Direction: Rewrite everything from the line containing "You are a GUI" down to the end of the data, changing "radio option" to "radio button" and leaving all other wording as it is. Leave out the pictures.

Available data:
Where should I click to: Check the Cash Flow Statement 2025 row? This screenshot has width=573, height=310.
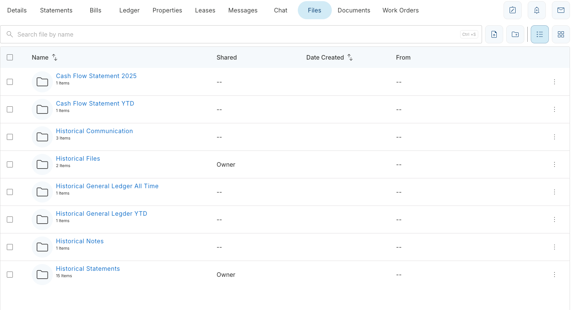pos(10,82)

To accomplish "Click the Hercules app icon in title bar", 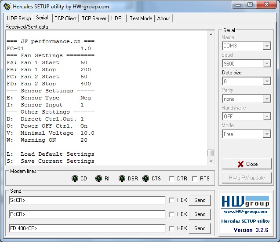I will [x=7, y=7].
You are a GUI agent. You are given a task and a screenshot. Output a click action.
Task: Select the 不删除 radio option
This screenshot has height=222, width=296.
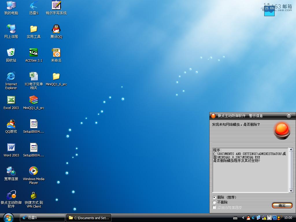coord(214,202)
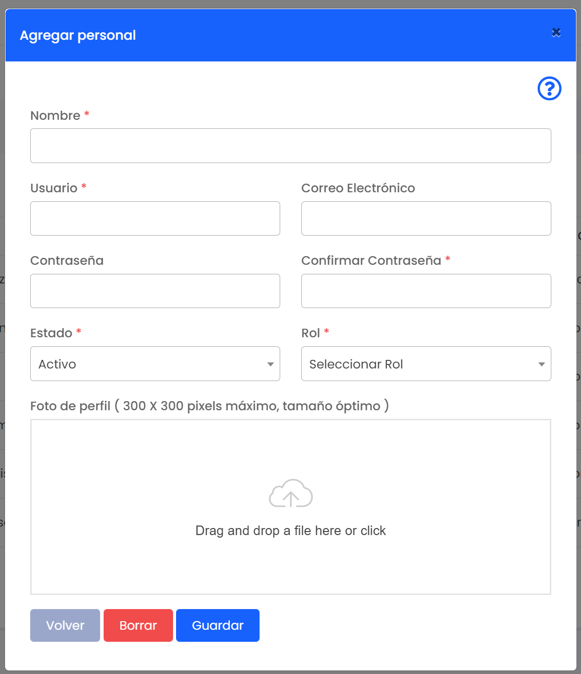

Final answer:
You are a GUI agent. You are given a task and a screenshot. Output a click action.
Task: Select the 不删除 radio button
This screenshot has height=222, width=296.
coord(214,202)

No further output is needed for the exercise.